Rewrite the entries from the line containing "This screenshot has width=812, height=1467." through the end of the entries, swapping "dropdown" for "menu" and leaving everything else unchanged.

RECORDS TO USE start

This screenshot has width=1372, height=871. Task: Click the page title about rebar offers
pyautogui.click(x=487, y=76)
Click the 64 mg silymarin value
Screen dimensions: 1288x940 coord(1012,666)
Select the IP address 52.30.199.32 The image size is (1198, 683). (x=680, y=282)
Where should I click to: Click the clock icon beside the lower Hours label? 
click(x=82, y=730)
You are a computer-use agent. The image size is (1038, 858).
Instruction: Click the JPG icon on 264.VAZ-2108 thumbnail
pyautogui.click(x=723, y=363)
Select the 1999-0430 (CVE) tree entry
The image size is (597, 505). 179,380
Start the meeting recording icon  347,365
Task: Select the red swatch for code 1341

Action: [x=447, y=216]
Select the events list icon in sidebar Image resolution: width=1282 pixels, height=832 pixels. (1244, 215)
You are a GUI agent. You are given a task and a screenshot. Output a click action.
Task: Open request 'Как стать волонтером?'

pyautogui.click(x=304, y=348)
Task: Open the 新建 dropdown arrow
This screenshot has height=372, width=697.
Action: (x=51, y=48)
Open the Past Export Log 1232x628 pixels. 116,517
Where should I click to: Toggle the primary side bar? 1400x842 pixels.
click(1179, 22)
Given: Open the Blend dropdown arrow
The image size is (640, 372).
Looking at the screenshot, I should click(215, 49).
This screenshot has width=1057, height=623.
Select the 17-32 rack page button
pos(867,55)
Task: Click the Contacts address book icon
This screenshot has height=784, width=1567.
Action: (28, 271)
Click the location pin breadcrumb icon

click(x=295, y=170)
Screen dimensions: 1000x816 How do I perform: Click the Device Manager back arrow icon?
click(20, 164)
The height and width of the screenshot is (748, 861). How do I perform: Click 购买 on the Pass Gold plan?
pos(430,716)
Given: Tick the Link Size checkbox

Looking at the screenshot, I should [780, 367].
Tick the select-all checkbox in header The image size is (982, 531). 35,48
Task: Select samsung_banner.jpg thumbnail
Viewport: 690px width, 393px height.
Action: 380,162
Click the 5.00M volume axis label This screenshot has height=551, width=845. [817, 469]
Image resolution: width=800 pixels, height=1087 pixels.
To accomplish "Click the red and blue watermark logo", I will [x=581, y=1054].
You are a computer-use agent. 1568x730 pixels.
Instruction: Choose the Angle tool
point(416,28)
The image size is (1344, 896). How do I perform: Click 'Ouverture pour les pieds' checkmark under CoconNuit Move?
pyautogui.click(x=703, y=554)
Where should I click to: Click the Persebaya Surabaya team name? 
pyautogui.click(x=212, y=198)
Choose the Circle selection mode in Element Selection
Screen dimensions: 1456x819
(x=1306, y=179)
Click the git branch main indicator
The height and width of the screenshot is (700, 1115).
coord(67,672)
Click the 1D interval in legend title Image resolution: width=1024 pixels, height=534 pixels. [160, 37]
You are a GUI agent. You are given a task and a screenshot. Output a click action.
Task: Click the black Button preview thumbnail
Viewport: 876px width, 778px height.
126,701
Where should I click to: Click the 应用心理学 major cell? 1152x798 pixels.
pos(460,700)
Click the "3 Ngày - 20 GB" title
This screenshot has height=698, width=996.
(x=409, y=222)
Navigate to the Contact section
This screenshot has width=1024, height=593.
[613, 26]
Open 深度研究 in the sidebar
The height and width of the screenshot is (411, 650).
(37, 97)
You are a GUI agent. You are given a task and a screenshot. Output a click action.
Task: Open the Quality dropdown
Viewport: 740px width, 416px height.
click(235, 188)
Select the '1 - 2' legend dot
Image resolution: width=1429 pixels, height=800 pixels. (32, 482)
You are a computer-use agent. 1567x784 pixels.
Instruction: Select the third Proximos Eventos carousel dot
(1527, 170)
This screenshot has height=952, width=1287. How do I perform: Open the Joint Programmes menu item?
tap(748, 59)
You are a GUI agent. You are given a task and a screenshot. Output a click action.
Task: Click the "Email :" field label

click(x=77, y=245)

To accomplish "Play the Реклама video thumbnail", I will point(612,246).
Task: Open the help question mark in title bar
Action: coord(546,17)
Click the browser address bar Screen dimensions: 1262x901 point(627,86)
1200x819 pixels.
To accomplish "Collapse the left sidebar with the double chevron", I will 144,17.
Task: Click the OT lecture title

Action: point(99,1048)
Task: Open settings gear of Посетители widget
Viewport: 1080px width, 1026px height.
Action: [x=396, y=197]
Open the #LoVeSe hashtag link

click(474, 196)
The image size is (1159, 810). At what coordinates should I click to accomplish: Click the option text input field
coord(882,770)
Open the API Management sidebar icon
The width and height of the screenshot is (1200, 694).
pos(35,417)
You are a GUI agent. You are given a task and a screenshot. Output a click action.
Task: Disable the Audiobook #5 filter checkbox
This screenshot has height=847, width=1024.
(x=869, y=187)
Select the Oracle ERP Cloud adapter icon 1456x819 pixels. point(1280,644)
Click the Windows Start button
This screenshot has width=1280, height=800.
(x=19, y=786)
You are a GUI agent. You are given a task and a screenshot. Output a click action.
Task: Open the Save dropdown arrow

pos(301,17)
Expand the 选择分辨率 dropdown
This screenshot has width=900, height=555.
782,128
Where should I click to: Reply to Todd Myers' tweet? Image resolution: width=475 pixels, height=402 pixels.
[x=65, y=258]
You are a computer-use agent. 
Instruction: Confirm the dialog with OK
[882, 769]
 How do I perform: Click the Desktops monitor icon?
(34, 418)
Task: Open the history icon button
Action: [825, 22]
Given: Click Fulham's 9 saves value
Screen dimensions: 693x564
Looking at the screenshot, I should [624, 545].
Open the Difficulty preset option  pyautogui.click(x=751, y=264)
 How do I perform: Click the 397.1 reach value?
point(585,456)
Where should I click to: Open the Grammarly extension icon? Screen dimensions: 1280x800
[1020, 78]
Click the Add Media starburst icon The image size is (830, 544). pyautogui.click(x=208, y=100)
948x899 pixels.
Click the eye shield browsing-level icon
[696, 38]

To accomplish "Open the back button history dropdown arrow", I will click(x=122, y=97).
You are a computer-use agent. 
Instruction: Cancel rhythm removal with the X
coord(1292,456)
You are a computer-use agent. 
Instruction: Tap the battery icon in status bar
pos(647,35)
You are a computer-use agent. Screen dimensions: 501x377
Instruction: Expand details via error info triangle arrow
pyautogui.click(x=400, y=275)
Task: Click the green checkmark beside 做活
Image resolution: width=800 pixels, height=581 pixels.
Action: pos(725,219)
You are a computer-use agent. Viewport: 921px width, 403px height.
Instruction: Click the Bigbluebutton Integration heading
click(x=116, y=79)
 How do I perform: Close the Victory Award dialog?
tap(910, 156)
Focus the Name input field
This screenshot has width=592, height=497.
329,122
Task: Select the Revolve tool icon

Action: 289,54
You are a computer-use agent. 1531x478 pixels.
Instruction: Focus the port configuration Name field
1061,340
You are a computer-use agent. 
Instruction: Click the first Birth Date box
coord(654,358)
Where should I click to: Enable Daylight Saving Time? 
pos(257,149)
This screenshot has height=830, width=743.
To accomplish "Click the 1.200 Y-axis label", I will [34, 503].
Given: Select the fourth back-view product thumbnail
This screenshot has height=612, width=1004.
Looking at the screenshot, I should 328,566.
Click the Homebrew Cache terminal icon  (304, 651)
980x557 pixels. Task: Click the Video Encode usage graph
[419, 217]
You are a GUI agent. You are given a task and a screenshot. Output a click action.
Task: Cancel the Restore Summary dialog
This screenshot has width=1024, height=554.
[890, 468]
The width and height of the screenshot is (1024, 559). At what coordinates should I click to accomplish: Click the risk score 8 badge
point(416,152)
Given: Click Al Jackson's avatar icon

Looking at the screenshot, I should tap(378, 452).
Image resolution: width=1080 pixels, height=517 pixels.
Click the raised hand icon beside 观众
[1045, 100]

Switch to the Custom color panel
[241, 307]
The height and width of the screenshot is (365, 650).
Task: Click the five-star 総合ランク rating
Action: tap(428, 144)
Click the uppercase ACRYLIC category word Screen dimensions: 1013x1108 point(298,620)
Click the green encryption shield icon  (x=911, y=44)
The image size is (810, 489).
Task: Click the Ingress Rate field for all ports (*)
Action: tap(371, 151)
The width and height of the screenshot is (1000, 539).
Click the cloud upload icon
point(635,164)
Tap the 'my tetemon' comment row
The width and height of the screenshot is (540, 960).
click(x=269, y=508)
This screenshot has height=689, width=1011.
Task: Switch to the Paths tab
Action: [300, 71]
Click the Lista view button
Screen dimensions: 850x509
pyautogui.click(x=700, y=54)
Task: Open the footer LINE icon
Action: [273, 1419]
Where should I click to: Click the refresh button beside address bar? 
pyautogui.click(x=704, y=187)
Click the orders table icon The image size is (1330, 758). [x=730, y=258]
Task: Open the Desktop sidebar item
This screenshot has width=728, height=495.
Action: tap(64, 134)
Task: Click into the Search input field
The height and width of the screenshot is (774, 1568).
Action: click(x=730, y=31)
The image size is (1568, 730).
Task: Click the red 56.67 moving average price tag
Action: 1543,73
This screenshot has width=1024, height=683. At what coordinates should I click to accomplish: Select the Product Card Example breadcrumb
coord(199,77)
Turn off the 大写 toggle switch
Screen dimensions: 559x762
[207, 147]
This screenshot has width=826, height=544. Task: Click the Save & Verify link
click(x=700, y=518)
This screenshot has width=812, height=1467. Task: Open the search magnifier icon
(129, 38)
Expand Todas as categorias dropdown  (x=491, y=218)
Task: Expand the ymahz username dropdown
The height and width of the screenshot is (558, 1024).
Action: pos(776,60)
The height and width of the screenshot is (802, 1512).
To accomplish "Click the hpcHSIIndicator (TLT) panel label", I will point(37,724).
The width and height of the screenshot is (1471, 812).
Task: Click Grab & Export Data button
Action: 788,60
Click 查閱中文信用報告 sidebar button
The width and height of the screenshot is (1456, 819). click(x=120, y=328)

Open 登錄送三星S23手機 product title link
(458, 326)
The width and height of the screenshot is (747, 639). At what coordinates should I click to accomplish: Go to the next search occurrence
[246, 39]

RECORDS TO USE end

● SOLVED PROBLEM
This screenshot has width=812, height=1467. Task: Open the search magnifier icon
(129, 38)
Expand Todas as categorias menu  (x=491, y=218)
Task: Expand the ymahz username menu
The height and width of the screenshot is (558, 1024).
Action: pos(776,60)
The height and width of the screenshot is (802, 1512).
To accomplish "Click the hpcHSIIndicator (TLT) panel label", I will point(37,724).
The width and height of the screenshot is (1471, 812).
Task: Click Grab & Export Data button
Action: 788,60
Click 查閱中文信用報告 sidebar button
The width and height of the screenshot is (1456, 819). click(x=120, y=328)

Open 登錄送三星S23手機 product title link
(458, 326)
The width and height of the screenshot is (747, 639). At what coordinates should I click to accomplish: Go to the next search occurrence
[246, 39]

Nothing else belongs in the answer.